What follows is the nerve-racking unraveling of a family–a chilling tale of deception, duplicity, and unfaithfulness that will keep you breathless until the final shocking twist.
‘Beware That Girl’ By Teresa Toten
The Haves. The Have Nots. Kate O’Brien appears to be a Have Not. Her whole life has been a series of setbacks she’s had to snake her way out of–some more sinister than others. But she’s determined to change that. She’s book smart. She’s street-smart. And she’s also a masterful liar.
As the scholarship student at the elite Waverly School in NYC, Kate has her work cut out for her: her plan is to climb the social ranks and land a spot at Yale. She’s already found her “people” among the senior class “it” girls–specifically in the cosseted, mega-wealthy yet deeply damaged Olivia Sumner. As for Olivia, she considers Kate the best friend she’s always needed, the sister she never had.
When the handsome and whip-smart Mark Redkin joins the Waverly administration as head of fundraising, he immediately charms his way into the faculty and students’ lives–especially Olivia’s, although she doesn’t share what’s going on. It becomes increasingly obvious that Redkin poses a threat to Kate, too, in a way she can’t reveal and can’t afford to ignore. Mark has his own plan for a bright future and never doubts that he can pull it off. How close can Kate and Olivia get with Mark without having to share their dark pasts?
‘The Hatching’ By Ezekiel Boone
A local guide is leading wealthy tourists through a forest in Peru when a strange, black, skittering mass engulfs him and most of the party. FBI Agent Mike Rich is on a routine stakeout in Minneapolis when he’s suddenly called by the director himself to investigate a mysterious plane crash. A scientist studying earthquakes in India registers an unprecedented pattern in local seismic readings. The US president, her defence and national security advisers and her chief of staff are dumped into crisis mode when China “accidentally” drops a nuclear bomb on a desolate region of its own country. As such unsettling occurrences mount, the president’s old friend (and her chief of staff’s ex-wife), spider expert Melanie Guyer, receives a box at her lab at American University that contains an ancient egg unearthed at a South American dig.
So begins The Hatching, the hair-raising saga of a single week in which an ancient, frighteningly predatory species of spider re-emerges in force. When the unusual egg in Melanie Guyer’s lab begins to vibrate and crack, she finds herself at the epicentre of this apocalyptic natural disaster. Working closely with her ex-husband and his very powerful boss, she has to find some way to stem the brutal tide of man-eating arachnids.
‘I Let You Go’ By Clare Mackintosh
On a rainy afternoon, a mother’s life is shattered as her son slips from her grip and runs into the street . .
I Let You Go follows Jenna Gray as she moves to a ramshackle cottage on the remote Welsh coast, trying to escape the memory of the car accident that plays again and again in her mind and desperate to heal from the loss of her child and the rest of her painful past.

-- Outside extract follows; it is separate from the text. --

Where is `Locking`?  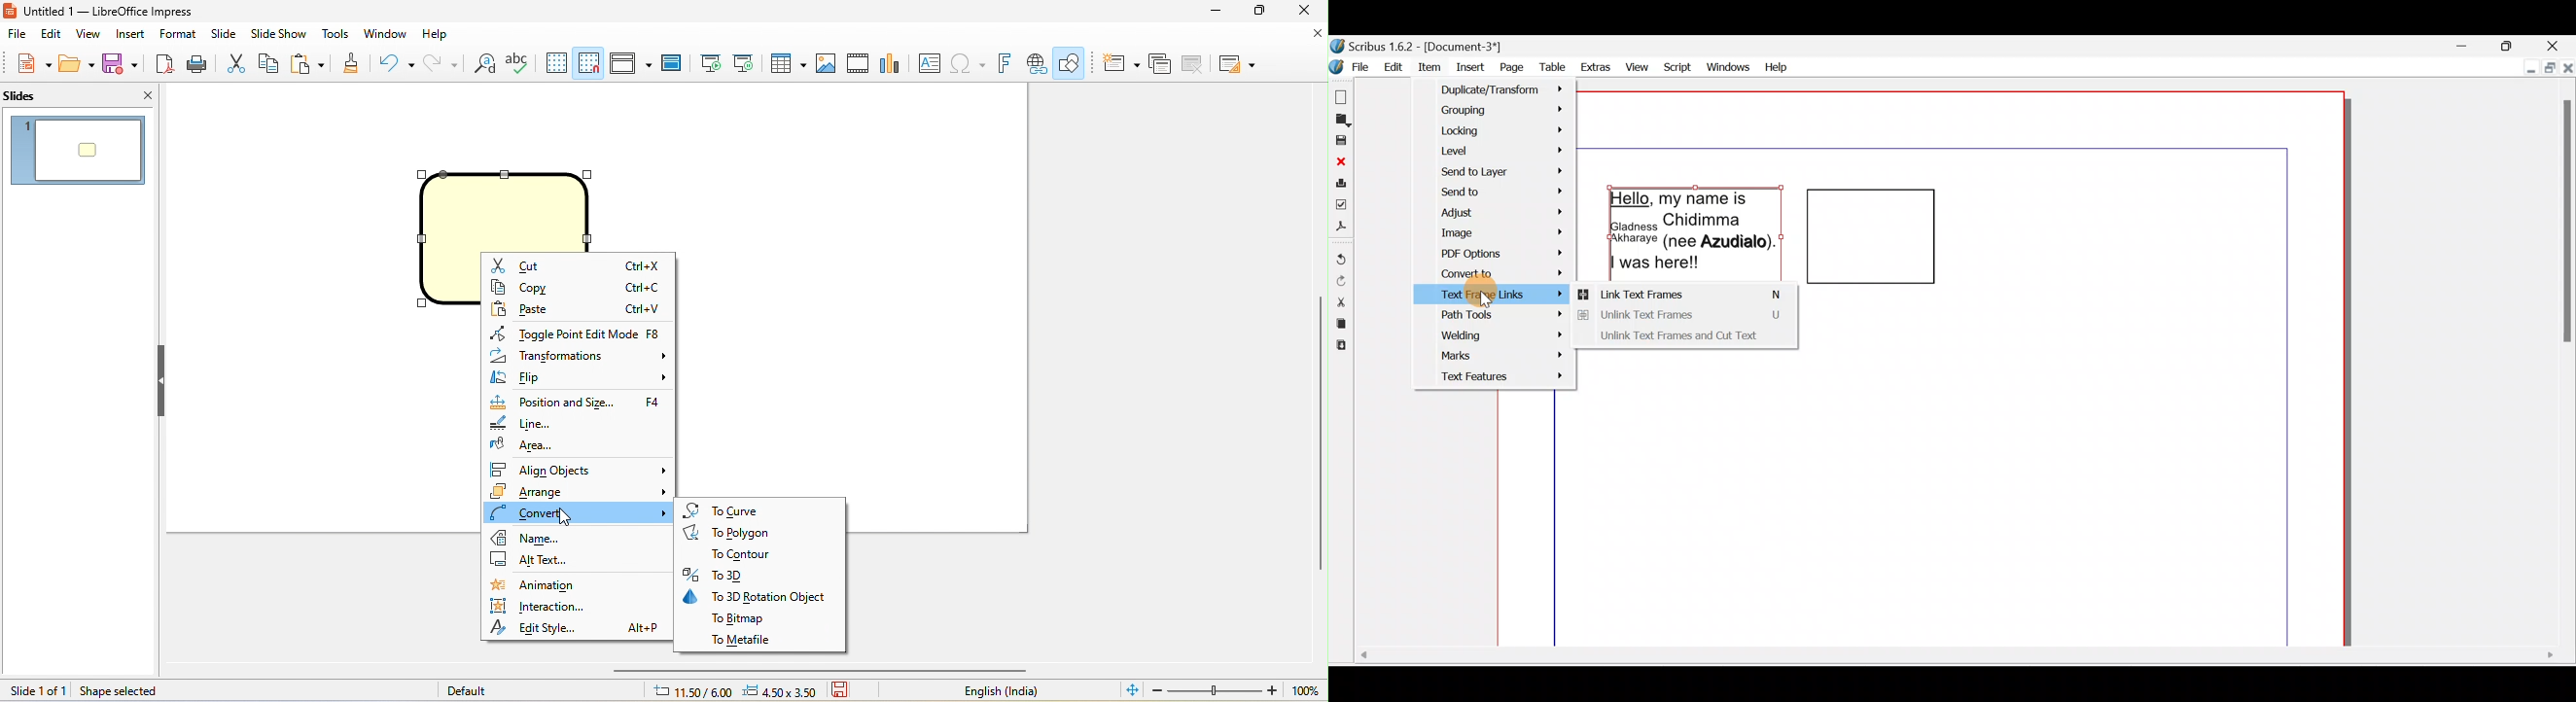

At the same time, the novel tracks the pair of Bristol police investigators trying to get to the bottom of this hit-and-run. As they chase down one hopeless lead after another, they find themselves as drawn to each other as they are to the frustrating, twist-filled case before them. Elizabeth Haynes, author of Into the Darkest Corner, says, “I read I Let You Go in two sittings; it made me cry (at least twice), made me gasp out loud (once), and above all made me wish I’d written it . . . a stellar achievement.”